One of the report’s co-authors, Mark Bolinger, explained in an email that transmission constraints and California’s exhaustive (some say exhausting) site permitting process are factors in the state’s wind slowdown, “In addition, California’s wind resource tends to be concentrated in a handful of  ‘wind passes’ (e.g., Altamont Pass, San Gorgonio Pass, Tehachapi, etc.), all of which already contain lots of wind turbines built since the 1980s.” Bolinger adds that ideally, many of those older projects should be “repowered” with newer turbines.

The report also notes that while the US still has the most total capacity installed, China has leapfrogged the US in the pace of its build-out. Also, the US currently has no offshore wind generation, a mainstay in places such as Scotland and Denmark. Though several projects are in the works (the report makes note of “accelerated activity”), little of that is happening on the west coast. Plans for major wind installations in Lake Ontario have encountered public resistance from residents in upstate New York, and the prolonged battle over the Cape Wind project off Massachusetts is now the stuff of legend.

Despite the glacieresque pace of offshore projects, the reports says that for two years running, wind has outpaced all other new generation, except for natural gas.

The entire 88-page wind report, a shorter summary and PowerPoint presentation are all available as PDF downloads at the Lab’s website.

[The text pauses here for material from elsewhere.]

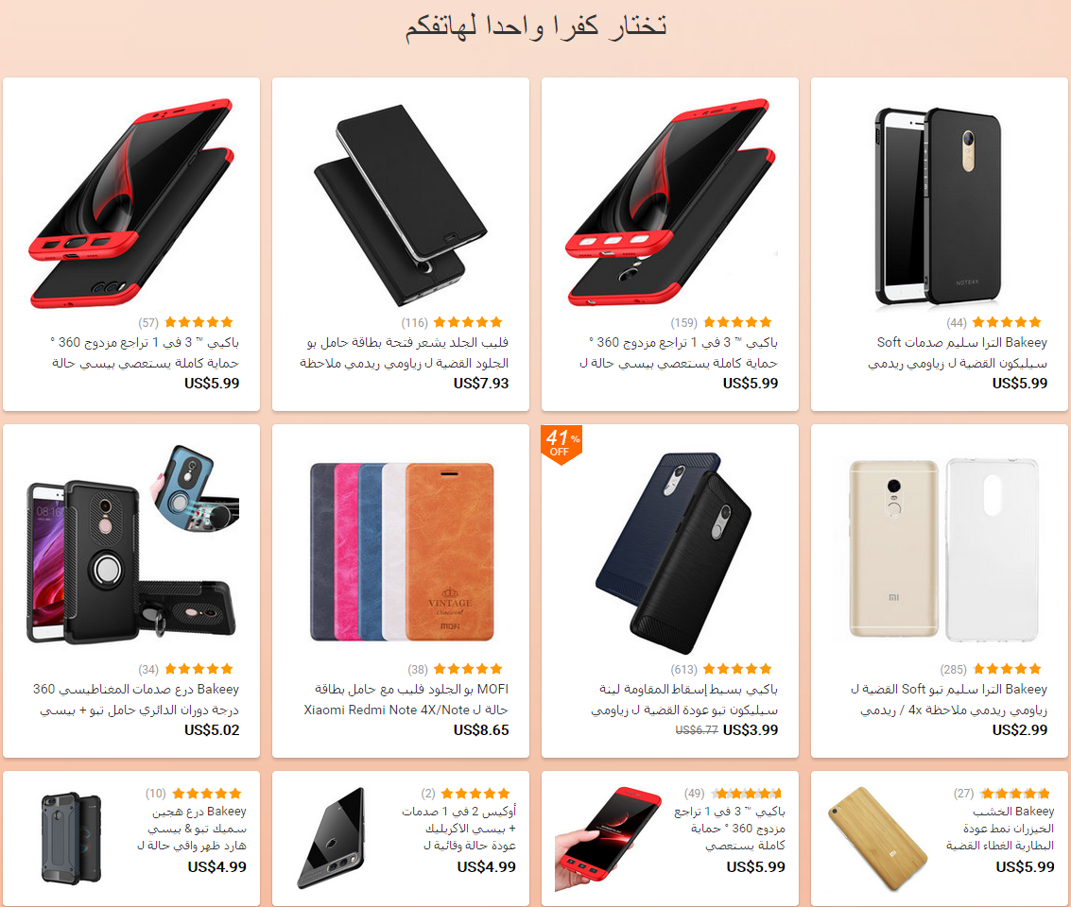Open the red-black 360° case rated by 57

131,203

Also today: Oakland-based BrightSource Energy announced that a siting committee at the California Energy Commission has recommended moving forward with the company’s Ivanpah solar plant. Brightsource describes the project as the “largest solar energy project in the world” and claims that if approved by the full commission, it will nearly double the nation’s total output from solar-thermal arrays.